§ **Records from a data source**:

———

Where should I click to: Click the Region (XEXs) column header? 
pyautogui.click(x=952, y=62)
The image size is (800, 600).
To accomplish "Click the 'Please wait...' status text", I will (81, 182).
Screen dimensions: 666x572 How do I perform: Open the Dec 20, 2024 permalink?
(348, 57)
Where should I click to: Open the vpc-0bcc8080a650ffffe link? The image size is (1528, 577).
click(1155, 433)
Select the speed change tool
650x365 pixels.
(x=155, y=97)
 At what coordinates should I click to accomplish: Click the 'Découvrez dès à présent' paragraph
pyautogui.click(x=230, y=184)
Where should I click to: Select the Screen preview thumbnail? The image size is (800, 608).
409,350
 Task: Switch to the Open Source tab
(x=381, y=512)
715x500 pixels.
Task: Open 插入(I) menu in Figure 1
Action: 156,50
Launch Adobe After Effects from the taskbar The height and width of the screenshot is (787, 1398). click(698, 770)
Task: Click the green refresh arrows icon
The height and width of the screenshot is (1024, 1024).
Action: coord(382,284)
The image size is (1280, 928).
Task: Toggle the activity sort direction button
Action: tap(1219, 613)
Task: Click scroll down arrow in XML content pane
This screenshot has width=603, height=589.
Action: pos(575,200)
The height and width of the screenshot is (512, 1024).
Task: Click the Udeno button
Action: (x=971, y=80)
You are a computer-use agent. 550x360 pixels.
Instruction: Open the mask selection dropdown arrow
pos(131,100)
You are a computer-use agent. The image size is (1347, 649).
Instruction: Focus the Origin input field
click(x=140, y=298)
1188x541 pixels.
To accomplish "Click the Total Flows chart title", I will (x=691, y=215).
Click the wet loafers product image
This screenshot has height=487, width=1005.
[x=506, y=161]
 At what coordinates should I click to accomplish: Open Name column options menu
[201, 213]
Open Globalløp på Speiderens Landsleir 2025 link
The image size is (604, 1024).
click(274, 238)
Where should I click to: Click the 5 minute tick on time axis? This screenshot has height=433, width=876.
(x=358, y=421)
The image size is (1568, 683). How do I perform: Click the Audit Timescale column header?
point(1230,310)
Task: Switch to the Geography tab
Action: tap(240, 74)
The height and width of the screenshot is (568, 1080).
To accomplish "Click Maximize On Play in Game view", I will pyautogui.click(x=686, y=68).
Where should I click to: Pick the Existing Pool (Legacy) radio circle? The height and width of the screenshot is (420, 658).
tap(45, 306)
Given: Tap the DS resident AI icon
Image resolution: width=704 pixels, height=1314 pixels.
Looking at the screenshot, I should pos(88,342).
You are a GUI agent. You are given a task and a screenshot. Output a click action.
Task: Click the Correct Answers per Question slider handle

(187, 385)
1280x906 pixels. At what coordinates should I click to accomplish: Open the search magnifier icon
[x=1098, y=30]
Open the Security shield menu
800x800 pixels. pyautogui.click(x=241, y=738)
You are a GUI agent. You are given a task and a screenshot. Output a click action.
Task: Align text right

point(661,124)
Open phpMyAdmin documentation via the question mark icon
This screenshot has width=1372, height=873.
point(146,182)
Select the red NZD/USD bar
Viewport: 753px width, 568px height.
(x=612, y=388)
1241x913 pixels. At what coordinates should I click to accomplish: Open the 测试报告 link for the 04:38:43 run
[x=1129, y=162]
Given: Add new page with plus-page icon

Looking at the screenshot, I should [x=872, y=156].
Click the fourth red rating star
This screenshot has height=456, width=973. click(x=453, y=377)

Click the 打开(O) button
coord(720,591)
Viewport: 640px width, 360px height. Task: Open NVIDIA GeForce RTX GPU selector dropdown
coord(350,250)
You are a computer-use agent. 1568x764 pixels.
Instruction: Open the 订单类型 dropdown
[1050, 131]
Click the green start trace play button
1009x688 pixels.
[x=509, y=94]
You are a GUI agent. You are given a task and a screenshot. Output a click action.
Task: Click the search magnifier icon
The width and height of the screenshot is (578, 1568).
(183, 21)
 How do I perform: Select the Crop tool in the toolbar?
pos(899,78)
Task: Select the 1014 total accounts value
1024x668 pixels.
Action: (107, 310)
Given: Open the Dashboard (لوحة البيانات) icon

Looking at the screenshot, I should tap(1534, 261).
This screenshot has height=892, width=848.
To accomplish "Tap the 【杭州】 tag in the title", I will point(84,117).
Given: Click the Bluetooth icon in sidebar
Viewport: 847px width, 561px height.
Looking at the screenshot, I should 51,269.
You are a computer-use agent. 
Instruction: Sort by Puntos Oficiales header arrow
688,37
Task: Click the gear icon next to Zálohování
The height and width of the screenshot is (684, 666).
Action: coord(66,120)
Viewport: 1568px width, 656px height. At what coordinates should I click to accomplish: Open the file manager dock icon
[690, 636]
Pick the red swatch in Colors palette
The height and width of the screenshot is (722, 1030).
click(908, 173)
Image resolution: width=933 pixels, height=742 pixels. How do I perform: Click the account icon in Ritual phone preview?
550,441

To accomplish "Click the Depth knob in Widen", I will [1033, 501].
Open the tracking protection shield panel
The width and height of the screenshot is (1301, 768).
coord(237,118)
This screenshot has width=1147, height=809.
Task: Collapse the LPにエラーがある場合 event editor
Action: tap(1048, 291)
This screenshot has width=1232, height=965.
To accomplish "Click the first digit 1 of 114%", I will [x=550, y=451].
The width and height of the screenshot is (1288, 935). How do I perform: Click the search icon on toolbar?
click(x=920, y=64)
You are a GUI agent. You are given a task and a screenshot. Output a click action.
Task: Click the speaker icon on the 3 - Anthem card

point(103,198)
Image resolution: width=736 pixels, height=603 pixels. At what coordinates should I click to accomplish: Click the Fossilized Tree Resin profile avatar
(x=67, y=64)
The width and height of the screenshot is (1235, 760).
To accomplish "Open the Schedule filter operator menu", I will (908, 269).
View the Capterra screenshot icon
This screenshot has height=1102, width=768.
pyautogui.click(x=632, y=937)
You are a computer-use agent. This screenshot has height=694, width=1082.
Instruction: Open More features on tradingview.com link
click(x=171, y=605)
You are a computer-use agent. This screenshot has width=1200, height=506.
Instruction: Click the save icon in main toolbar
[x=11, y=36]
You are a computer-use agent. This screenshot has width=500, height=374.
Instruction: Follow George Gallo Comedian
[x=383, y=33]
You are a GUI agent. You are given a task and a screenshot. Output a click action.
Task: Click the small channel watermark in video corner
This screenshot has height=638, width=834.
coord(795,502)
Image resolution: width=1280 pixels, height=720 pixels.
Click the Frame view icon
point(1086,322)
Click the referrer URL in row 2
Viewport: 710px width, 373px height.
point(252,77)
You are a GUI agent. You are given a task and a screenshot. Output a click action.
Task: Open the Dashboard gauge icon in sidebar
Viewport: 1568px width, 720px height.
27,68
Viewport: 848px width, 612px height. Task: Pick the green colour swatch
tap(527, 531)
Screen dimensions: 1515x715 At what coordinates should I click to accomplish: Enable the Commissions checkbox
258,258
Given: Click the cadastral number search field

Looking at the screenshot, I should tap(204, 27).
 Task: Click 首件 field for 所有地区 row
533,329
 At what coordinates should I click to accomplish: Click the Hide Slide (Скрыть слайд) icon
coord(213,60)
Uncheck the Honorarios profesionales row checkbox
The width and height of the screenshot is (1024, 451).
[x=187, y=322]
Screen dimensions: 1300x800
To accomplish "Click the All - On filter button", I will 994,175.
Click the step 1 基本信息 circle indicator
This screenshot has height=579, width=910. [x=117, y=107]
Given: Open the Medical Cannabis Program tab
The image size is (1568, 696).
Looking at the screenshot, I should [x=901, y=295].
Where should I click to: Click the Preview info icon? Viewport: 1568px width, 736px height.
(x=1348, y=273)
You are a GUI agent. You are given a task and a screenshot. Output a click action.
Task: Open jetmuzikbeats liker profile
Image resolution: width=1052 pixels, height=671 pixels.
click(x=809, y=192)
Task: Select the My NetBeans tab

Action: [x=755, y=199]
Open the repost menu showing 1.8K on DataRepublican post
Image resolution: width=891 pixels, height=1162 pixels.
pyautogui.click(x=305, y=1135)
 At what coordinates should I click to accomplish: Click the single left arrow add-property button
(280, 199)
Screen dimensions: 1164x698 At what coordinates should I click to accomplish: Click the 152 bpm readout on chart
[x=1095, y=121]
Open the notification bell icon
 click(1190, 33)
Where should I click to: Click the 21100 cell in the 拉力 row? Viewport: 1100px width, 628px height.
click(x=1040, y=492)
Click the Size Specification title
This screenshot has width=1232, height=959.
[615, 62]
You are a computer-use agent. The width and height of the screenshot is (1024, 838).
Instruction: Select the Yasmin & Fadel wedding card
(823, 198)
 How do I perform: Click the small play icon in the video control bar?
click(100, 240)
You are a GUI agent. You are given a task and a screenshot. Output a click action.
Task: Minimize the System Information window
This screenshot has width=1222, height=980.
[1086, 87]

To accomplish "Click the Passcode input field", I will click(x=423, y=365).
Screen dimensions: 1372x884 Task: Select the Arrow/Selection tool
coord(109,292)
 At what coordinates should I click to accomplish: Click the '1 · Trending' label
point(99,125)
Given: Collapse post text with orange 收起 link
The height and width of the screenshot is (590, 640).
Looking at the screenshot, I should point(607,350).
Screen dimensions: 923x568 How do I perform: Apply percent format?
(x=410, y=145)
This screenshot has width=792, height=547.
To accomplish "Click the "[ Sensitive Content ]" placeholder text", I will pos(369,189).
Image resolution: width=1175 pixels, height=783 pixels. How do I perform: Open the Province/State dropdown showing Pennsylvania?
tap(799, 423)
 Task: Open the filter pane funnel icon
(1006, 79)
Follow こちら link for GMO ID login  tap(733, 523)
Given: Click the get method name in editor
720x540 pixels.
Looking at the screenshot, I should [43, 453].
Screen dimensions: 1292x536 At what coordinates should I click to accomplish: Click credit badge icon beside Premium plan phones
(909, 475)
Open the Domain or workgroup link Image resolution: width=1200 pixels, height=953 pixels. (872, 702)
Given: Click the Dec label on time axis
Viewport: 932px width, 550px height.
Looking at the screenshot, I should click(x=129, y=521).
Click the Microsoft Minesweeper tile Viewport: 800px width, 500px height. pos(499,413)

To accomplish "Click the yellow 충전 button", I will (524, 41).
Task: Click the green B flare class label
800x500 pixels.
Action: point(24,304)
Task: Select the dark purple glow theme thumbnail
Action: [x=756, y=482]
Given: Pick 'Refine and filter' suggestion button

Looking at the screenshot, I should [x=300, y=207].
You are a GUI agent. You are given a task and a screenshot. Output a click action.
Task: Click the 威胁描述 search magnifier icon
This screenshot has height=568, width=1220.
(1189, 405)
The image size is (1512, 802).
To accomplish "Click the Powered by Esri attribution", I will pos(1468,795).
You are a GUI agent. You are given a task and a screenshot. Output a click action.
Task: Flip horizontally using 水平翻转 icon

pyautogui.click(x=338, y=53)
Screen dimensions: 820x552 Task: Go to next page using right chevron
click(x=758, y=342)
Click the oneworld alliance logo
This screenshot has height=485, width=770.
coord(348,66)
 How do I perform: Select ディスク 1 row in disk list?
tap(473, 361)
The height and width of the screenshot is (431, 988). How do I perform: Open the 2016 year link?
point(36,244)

———

Look above for the line holding "This screenshot has width=792, height=547.". Print it and every line after it, exactly, through the line holding "Given: Click the get method name in editor".

This screenshot has width=792, height=547.
To accomplish "Click the "[ Sensitive Content ]" placeholder text", I will pos(369,189).
Image resolution: width=1175 pixels, height=783 pixels. How do I perform: Open the Province/State dropdown showing Pennsylvania?
tap(799, 423)
 Task: Open the filter pane funnel icon
(1006, 79)
Follow こちら link for GMO ID login  tap(733, 523)
Given: Click the get method name in editor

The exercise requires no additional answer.